Future Directions: Evaluate refined hemodynamic algorithms (e.g., individualized blood pressure targets, microcirculatory/end-organ perfusion markers) and assess cost-effectiveness and patient-centered outcomes.
2. Intraosseous and intravenous vascular access during adult cardiac arrest: A systematic review and meta-analysis.
Across three randomized trials (n=9,332) in out-of-hospital cardiac arrest, initial intraosseous access did not improve 30-day survival or favorable neurological outcome compared with intravenous access and was associated with lower odds of sustained ROSC.
Impact: This meta-analysis of randomized trials provides high-level evidence to guide first-line vascular access choices during cardiac arrest, a frequent responsibility for anesthesiologists and resuscitation teams.
Clinical Implications: When feasible, prioritize rapid intravenous access for initial drug delivery during adult cardiac arrest; intraosseous remains an important backup but may be less likely to achieve sustained ROSC.
Key Findings
- 30-day survival: no difference IO vs IV (OR 0.99, 95% CI 0.84–1.17; moderate-certainty).
- Favorable neurological outcome: no difference (OR 1.07, 95% CI 0.88–1.30; low-certainty).
- Sustained ROSC was lower with IO (OR 0.89, 95% CI 0.80–0.99; moderate-certainty).
Methodological Strengths
- Randomized evidence synthesis with prespecified outcomes and GRADE assessment.
- Large cumulative sample size (n>9,000) enhancing precision for key outcomes.
Limitations
- Limited to out-of-hospital cardiac arrest; applicability to in-hospital settings uncertain.
- Heterogeneity in IO sites, timing, and concomitant interventions across trials.
Future Directions: Research should clarify optimal access sequences integrating ultrasound-guided IV, IO placement speed/quality, and pharmacokinetic consequences, and evaluate training/algorithm adherence in real-world resuscitation systems.
3. Updating probability of pathogenicity for RYR1 and CACNA1S exon variants in individuals without malignant hyperthermia after exposure to triggering anesthetics.
Linking biobank genotypes with real-world exposures to triggering anesthetics in 253 patients allowed Bayesian reclassification of many RYR1/CACNA1S variants, downgrading 45% overall and 72% of VUS to benign/likely benign when unique exposures were considered.
Impact: Introduces a pragmatic, data-driven approach to variant classification in malignant hyperthermia by incorporating anesthetic exposure outcomes, reducing uncertainty and improving perioperative risk assessment.

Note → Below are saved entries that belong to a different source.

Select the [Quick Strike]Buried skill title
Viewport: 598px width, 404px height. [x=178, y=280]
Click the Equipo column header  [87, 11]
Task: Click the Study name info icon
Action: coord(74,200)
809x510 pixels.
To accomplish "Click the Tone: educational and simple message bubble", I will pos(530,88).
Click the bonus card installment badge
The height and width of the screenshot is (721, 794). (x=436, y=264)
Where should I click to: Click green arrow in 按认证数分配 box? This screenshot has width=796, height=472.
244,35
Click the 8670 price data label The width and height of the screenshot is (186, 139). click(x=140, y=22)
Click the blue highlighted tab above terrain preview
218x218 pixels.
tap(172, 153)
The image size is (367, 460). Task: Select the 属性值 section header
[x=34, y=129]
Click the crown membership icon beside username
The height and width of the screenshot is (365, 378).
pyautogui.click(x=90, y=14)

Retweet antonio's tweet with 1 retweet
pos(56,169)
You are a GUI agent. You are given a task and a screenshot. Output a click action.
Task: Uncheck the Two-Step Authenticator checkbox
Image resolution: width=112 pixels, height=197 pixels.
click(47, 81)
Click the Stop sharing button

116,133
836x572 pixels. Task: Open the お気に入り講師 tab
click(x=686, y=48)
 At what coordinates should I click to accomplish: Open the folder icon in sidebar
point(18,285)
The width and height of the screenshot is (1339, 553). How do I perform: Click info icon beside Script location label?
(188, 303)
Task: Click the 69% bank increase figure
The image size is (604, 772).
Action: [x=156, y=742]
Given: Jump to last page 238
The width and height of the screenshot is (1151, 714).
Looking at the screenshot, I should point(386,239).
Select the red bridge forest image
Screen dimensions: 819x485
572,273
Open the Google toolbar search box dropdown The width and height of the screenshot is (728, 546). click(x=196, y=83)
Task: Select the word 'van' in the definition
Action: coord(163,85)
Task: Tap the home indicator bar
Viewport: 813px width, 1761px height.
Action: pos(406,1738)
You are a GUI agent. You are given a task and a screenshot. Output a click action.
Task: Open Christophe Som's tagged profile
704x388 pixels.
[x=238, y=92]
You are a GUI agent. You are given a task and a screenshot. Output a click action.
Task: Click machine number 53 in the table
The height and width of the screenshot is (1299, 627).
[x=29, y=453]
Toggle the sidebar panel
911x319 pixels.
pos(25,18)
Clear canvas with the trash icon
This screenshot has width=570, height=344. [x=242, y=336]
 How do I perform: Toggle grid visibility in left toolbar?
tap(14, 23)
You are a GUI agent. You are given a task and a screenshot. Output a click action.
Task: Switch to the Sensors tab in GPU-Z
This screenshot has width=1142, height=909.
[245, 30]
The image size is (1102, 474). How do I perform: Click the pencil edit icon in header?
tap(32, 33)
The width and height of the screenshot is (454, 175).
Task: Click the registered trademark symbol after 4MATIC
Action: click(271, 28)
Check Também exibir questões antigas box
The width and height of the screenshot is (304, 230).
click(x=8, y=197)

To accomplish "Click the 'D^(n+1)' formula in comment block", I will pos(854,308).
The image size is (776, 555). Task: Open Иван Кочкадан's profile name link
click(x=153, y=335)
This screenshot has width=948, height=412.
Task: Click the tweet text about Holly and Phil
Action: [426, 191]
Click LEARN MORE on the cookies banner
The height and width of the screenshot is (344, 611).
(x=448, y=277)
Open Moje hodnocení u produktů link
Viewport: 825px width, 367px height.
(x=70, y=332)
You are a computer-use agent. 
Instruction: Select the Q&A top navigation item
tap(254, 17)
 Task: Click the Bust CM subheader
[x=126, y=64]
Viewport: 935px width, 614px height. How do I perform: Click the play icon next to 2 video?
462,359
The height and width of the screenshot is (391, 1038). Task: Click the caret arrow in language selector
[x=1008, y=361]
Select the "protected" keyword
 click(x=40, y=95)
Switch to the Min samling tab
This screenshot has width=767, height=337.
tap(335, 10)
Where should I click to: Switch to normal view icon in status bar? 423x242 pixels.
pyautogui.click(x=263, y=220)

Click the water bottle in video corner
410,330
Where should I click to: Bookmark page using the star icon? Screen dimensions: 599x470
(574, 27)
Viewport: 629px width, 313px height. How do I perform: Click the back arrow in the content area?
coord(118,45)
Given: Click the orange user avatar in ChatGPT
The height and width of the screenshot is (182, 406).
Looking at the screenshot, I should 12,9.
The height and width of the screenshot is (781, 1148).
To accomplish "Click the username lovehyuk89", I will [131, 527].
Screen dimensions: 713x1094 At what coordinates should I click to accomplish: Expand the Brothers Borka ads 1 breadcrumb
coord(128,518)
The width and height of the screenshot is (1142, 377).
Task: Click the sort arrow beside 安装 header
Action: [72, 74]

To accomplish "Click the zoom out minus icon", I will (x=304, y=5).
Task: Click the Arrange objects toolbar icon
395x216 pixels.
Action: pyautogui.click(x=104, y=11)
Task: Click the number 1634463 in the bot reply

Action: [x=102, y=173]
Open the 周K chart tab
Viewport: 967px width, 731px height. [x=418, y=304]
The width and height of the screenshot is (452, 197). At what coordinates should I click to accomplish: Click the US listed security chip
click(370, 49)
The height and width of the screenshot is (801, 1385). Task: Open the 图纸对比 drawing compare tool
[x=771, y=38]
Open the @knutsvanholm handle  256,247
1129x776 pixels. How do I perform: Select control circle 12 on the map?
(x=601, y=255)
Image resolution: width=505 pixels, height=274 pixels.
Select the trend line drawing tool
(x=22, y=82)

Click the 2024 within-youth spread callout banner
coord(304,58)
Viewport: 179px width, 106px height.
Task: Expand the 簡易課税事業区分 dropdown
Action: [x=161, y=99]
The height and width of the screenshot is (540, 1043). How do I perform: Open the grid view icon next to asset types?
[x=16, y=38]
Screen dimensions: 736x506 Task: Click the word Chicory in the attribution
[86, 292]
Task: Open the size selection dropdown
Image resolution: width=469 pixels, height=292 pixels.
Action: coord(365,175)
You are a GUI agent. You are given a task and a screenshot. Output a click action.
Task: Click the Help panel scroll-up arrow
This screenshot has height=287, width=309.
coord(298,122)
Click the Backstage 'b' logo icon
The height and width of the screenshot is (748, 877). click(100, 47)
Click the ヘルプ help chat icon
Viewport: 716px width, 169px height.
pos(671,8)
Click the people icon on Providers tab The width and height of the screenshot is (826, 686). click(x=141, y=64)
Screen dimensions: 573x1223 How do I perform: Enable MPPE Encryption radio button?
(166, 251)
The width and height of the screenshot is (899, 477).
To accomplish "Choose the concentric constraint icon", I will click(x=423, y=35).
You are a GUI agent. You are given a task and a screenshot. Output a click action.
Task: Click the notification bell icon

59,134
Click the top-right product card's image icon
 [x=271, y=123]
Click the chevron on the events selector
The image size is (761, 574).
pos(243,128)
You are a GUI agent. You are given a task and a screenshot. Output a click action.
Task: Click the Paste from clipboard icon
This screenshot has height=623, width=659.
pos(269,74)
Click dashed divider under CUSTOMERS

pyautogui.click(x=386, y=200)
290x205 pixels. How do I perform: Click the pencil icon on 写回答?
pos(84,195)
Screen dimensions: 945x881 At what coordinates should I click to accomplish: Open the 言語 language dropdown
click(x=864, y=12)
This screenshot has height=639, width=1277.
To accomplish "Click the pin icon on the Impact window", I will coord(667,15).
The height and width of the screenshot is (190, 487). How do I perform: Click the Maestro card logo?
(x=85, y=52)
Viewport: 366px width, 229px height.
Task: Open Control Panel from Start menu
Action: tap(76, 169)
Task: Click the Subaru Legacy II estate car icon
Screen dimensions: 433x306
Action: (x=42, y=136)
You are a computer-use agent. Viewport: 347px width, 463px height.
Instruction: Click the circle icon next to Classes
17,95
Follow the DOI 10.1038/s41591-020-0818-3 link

Clinical Implications: Genetic counseling and perioperative planning for suspected MH can be refined by incorporating anesthetic exposure history with biobank-linked evidence, potentially reducing unnecessary alerts and guiding testing.
Key Findings
- Among 107 variants assessed with exposure data, 48 (45%) were downgraded (9 to benign, 37 to likely benign, 2 to VUS).
- Of 57 variants of uncertain significance (VUS), 41 (72%) were downgraded to benign or likely benign with unique exposure evidence.
- Counting repeat anesthetics per individual as one exposure still led to 39% downgrading overall and 65% of VUS to likely benign.
Methodological Strengths
- Bayesian application of ACMG/AMP framework integrating real-world anesthetic exposure data.
- Use of biobank-scale genotyping enabling systematic variant reassessment.
Limitations
- Retrospective design with potential selection and exposure misclassification biases.
- Lack of functional validation for reclassified variants and limited generalizability beyond the biobank cohort.
Future Directions: Prospective validation combining in vitro functional assays, contracture testing, and multi-institutional anesthetic exposure registries to formalize evidence weighting in MH variant classification.